(TASK):
Copy the lines of the dataset entries below word for word.

Dataset entries
##########

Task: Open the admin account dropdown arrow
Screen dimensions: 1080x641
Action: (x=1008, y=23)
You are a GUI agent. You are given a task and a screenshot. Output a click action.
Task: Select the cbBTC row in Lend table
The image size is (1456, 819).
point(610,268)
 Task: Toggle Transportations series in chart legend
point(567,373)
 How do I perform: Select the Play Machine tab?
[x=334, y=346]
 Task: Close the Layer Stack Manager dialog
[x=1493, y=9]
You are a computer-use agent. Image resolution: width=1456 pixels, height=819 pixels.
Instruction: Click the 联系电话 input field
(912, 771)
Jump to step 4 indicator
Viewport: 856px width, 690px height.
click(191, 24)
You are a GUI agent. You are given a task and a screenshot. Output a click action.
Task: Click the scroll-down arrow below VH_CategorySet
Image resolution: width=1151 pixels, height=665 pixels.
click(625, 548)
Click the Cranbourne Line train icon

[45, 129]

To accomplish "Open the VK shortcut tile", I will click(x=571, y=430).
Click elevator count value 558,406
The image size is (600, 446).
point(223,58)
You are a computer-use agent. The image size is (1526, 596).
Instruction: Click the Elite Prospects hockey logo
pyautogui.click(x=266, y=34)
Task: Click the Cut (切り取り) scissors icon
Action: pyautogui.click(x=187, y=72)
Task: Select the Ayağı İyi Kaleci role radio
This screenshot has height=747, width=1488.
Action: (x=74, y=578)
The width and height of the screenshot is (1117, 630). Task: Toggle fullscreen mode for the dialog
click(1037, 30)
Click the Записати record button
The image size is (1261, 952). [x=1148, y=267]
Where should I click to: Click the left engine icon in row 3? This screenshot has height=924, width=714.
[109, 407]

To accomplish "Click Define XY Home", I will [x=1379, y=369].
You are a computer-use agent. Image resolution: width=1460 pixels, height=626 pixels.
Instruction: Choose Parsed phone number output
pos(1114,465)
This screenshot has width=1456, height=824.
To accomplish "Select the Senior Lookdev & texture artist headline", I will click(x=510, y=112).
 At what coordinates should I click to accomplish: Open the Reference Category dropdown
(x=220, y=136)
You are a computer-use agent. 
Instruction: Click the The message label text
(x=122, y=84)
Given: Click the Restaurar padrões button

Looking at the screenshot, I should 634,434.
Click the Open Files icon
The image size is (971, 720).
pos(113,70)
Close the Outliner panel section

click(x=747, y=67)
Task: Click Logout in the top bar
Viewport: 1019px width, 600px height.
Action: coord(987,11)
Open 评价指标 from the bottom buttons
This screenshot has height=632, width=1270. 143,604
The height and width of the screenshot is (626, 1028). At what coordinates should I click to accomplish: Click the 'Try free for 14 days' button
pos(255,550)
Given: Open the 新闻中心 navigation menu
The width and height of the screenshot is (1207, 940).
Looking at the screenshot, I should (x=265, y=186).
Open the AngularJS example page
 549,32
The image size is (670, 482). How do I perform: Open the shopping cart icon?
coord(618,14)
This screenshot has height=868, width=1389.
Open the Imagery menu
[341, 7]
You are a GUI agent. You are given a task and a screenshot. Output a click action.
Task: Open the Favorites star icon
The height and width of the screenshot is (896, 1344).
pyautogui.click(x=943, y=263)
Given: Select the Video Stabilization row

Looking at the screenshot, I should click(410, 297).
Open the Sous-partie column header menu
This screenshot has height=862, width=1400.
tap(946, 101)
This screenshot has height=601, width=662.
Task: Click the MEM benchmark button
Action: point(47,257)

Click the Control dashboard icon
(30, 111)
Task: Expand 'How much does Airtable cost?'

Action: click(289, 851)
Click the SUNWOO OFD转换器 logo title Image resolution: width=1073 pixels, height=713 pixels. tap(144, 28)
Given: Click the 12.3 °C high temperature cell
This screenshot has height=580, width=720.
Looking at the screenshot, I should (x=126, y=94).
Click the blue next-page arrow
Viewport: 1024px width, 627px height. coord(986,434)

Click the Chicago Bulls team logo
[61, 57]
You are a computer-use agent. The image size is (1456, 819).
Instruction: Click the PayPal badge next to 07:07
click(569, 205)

##########

(THE REPLY):
Task: Open the admin account dropdown arrow
Screen dimensions: 1080x641
Action: (x=1008, y=23)
You are a GUI agent. You are given a task and a screenshot. Output a click action.
Task: Select the cbBTC row in Lend table
The image size is (1456, 819).
point(610,268)
 Task: Toggle Transportations series in chart legend
point(567,373)
 How do I perform: Select the Play Machine tab?
[x=334, y=346]
 Task: Close the Layer Stack Manager dialog
[x=1493, y=9]
You are a computer-use agent. Image resolution: width=1456 pixels, height=819 pixels.
Instruction: Click the 联系电话 input field
(912, 771)
Jump to step 4 indicator
Viewport: 856px width, 690px height.
click(191, 24)
You are a GUI agent. You are given a task and a screenshot. Output a click action.
Task: Click the scroll-down arrow below VH_CategorySet
Image resolution: width=1151 pixels, height=665 pixels.
click(625, 548)
Click the Cranbourne Line train icon

[45, 129]

To accomplish "Open the VK shortcut tile", I will click(x=571, y=430).
Click elevator count value 558,406
The image size is (600, 446).
point(223,58)
You are a computer-use agent. The image size is (1526, 596).
Instruction: Click the Elite Prospects hockey logo
pyautogui.click(x=266, y=34)
Task: Click the Cut (切り取り) scissors icon
Action: pyautogui.click(x=187, y=72)
Task: Select the Ayağı İyi Kaleci role radio
This screenshot has height=747, width=1488.
Action: (x=74, y=578)
The width and height of the screenshot is (1117, 630). Task: Toggle fullscreen mode for the dialog
click(1037, 30)
Click the Записати record button
The image size is (1261, 952). [x=1148, y=267]
Where should I click to: Click the left engine icon in row 3? This screenshot has height=924, width=714.
[109, 407]

To accomplish "Click Define XY Home", I will [x=1379, y=369].
You are a computer-use agent. Image resolution: width=1460 pixels, height=626 pixels.
Instruction: Choose Parsed phone number output
pos(1114,465)
This screenshot has width=1456, height=824.
To accomplish "Select the Senior Lookdev & texture artist headline", I will click(x=510, y=112).
 At what coordinates should I click to accomplish: Open the Reference Category dropdown
(x=220, y=136)
You are a computer-use agent. 
Instruction: Click the The message label text
(x=122, y=84)
Given: Click the Restaurar padrões button

Looking at the screenshot, I should 634,434.
Click the Open Files icon
The image size is (971, 720).
pos(113,70)
Close the Outliner panel section

click(x=747, y=67)
Task: Click Logout in the top bar
Viewport: 1019px width, 600px height.
Action: coord(987,11)
Open 评价指标 from the bottom buttons
This screenshot has height=632, width=1270. 143,604
The height and width of the screenshot is (626, 1028). At what coordinates should I click to accomplish: Click the 'Try free for 14 days' button
pos(255,550)
Given: Open the 新闻中心 navigation menu
The width and height of the screenshot is (1207, 940).
Looking at the screenshot, I should (x=265, y=186).
Open the AngularJS example page
 549,32
The image size is (670, 482). How do I perform: Open the shopping cart icon?
coord(618,14)
This screenshot has height=868, width=1389.
Open the Imagery menu
[341, 7]
You are a GUI agent. You are given a task and a screenshot. Output a click action.
Task: Open the Favorites star icon
The height and width of the screenshot is (896, 1344).
pyautogui.click(x=943, y=263)
Given: Select the Video Stabilization row

Looking at the screenshot, I should click(410, 297).
Open the Sous-partie column header menu
This screenshot has height=862, width=1400.
tap(946, 101)
This screenshot has height=601, width=662.
Task: Click the MEM benchmark button
Action: point(47,257)

Click the Control dashboard icon
(30, 111)
Task: Expand 'How much does Airtable cost?'

Action: click(289, 851)
Click the SUNWOO OFD转换器 logo title Image resolution: width=1073 pixels, height=713 pixels. tap(144, 28)
Given: Click the 12.3 °C high temperature cell
This screenshot has height=580, width=720.
Looking at the screenshot, I should (x=126, y=94).
Click the blue next-page arrow
Viewport: 1024px width, 627px height. coord(986,434)

Click the Chicago Bulls team logo
[61, 57]
You are a computer-use agent. The image size is (1456, 819).
Instruction: Click the PayPal badge next to 07:07
click(569, 205)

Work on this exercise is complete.